Step 3 — Deep Learning Models (GPU) Transformer-based sequence models and VAE encoders trained on GPU. Uses mixed precision training with gradient clipping and cosine annealing learning rate schedule.
Step 4 — Graph Neural Network (GPU) GATv2-based GNN that models feature relationships as a graph using correlation-derived adjacency matrices. Trained with dynamic batch sizing based on available VRAM to prevent OOM errors.
Step 5 — Ensemble and Post-processing Adaptive ensemble weighting based on per-era validation performance. MMC-optimized blending with two independent correlation methods.
AutoML — Automated hyperparameter search across LightGBM, CatBoost, and neural architectures. Tracks experiment history and selects best configurations based on Numerai-specific metrics.
Self-Awareness and Error Recovery — Runtime diagnosis system that detects training instability, NaN gradients, and resource exhaustion. Automatically adjusts batch sizes, falls back to CPU, and recovers from partial failures without restarting.
Backtesting Framework — Era-by-era cross-validation that mirrors Numerai's evaluation structure. Submissions are blocked automatically if backtest performance falls below threshold.
Resource Management — Designed for 16GB RAM and RTX 3060 12GB VRAM. Includes SSD disk caching for large datasets, continuous RAM monitoring, and intelligent GPU memory allocation.
Experiment Tracking — All training runs logged with hyperparameters, per-era metrics, and model states.

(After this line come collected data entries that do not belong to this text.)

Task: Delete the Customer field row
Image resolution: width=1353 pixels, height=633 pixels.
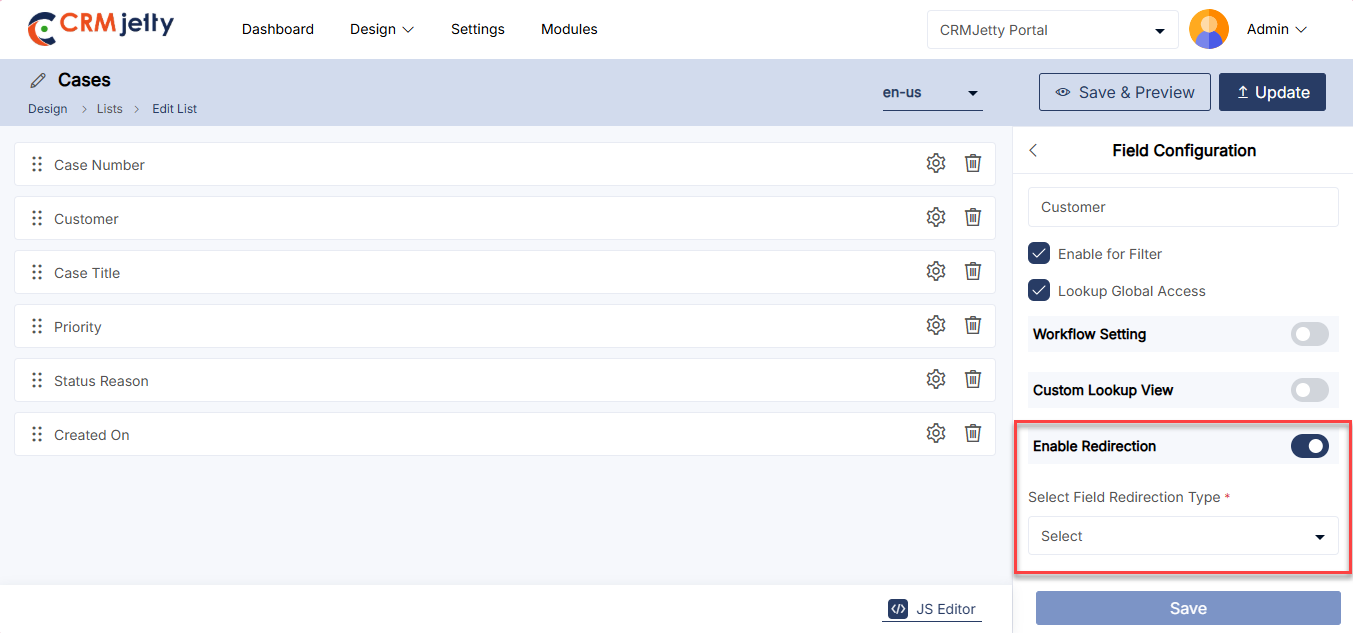Action: 972,218
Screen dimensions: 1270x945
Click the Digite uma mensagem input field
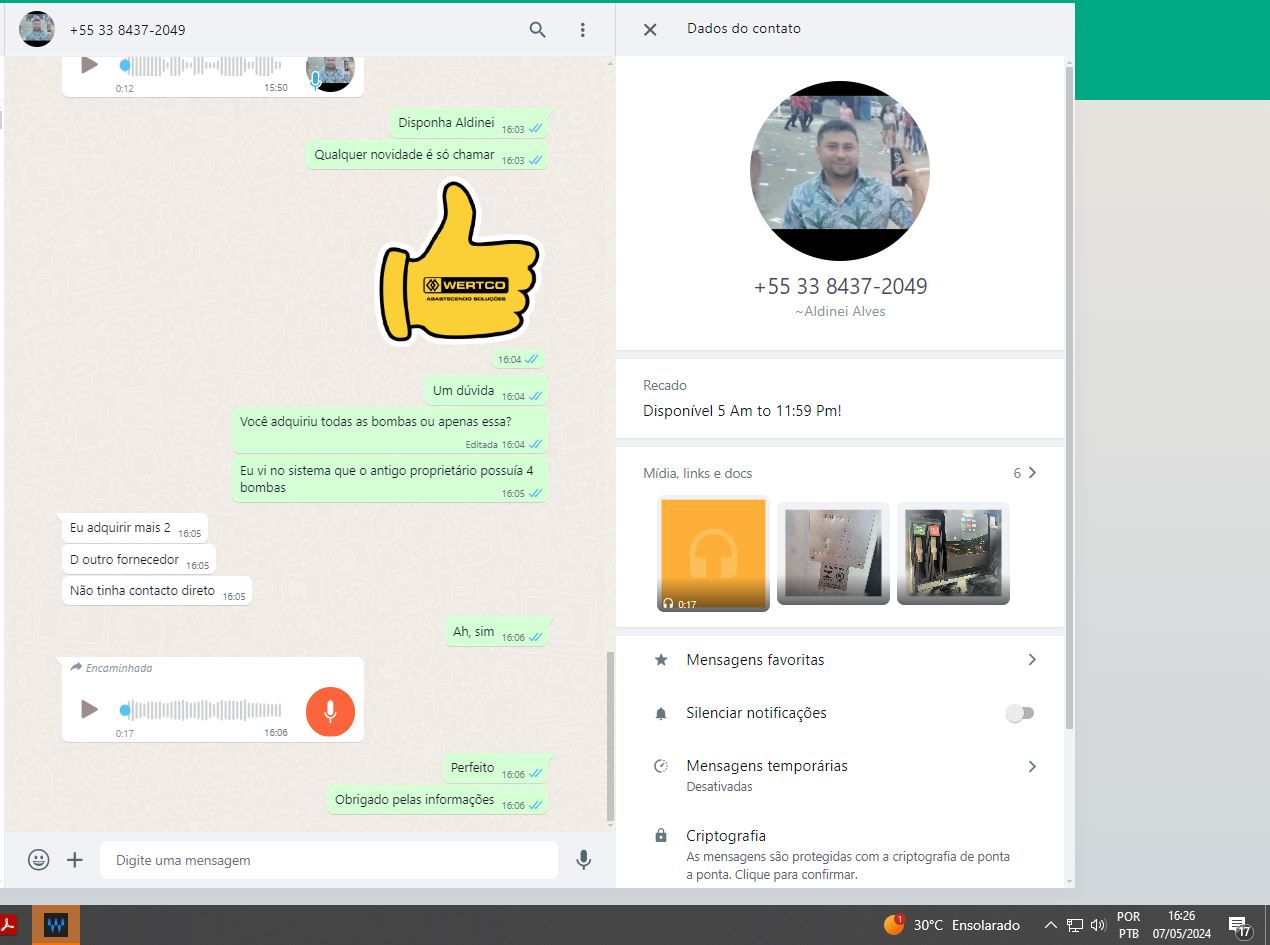(x=328, y=860)
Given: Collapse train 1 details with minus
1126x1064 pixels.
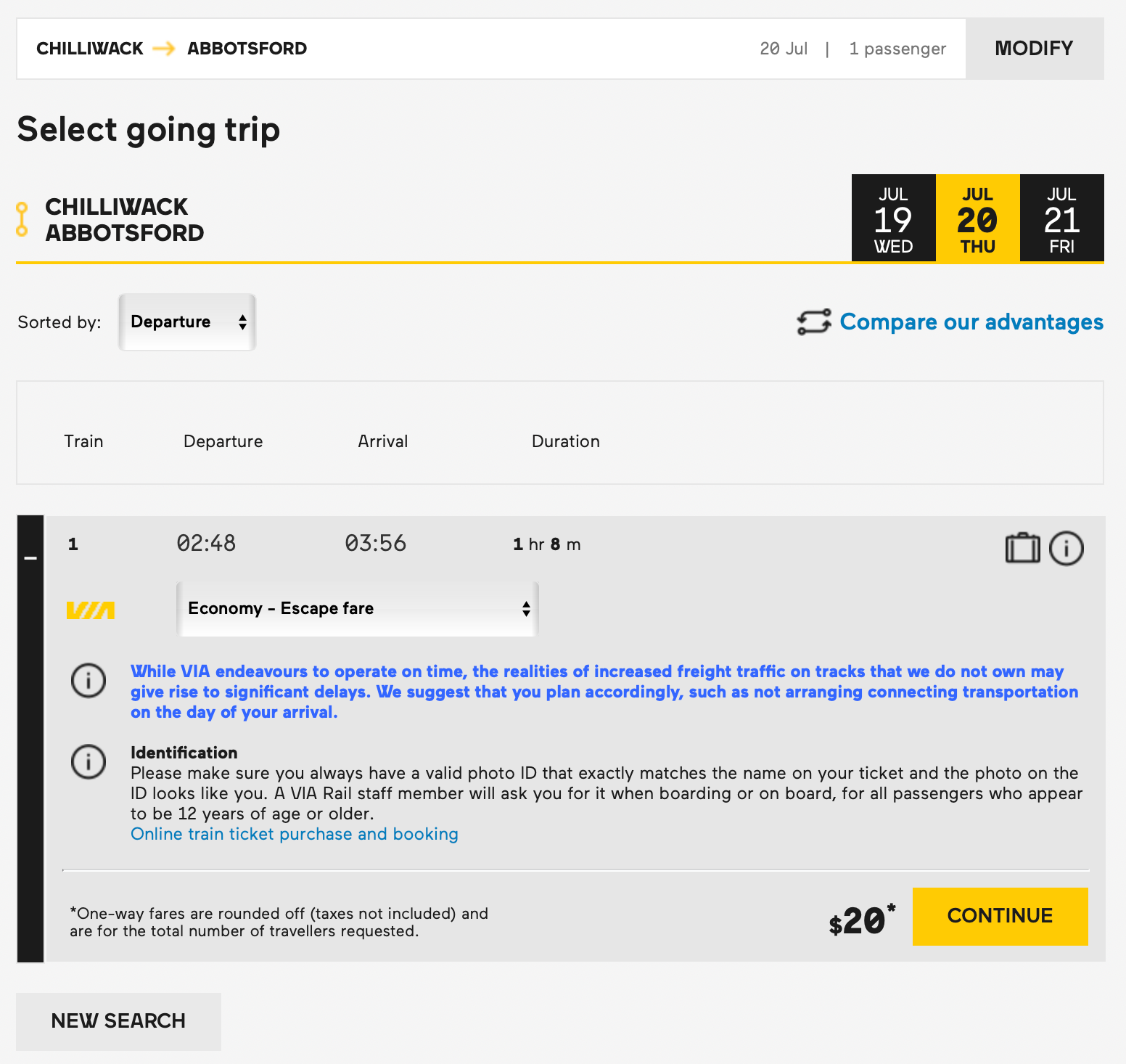Looking at the screenshot, I should (30, 558).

Performance dashboard for trend analysis across versions.
| Model | Type | Training |
|---|---|---|
| LightGBM | Gradient Boosting | CPU, 60-round Optuna tuning |
| CatBoost | Gradient Boosting | CPU, 60-round Optuna tuning |
| GATv2 GNN | Graph Neural Network | GPU, dynamic batch sizing |
| Transformer | Sequence Model | GPU, mixed precision |
| VAE | Variational Autoencoder | GPU, feature compression |
- Python 3.10+
- PyTorch with CUDA support
- PyTorch Geometric (GATv2Conv, GINConv)
- LightGBM, CatBoost, XGBoost
- Optuna for hyperparameter optimization
- Hugging Face Transformers
- PEFT / LoRA for efficient fine-tuning
- Accelerate for multi-device training
Developed and optimized for:
- CPU: AMD Ryzen 5 5500 (6 cores)
- GPU: NVIDIA RTX 3060 12GB VRAM
- RAM: 16GB with SSD overflow caching
The system adapts automatically to available resources and degrades gracefully on lower-spec hardware.
21 major versions spanning architecture redesigns, training stability improvements, and resource optimization. Key milestones include introduction of GNN (v15), VAE feature compression (v17), adaptive regularization (v18), GPU-CPU hybrid training (v20), and 60-round hyperparameter tuning with clean architecture (v21).
Active development. Currently in final testing before live Numerai tournament submission.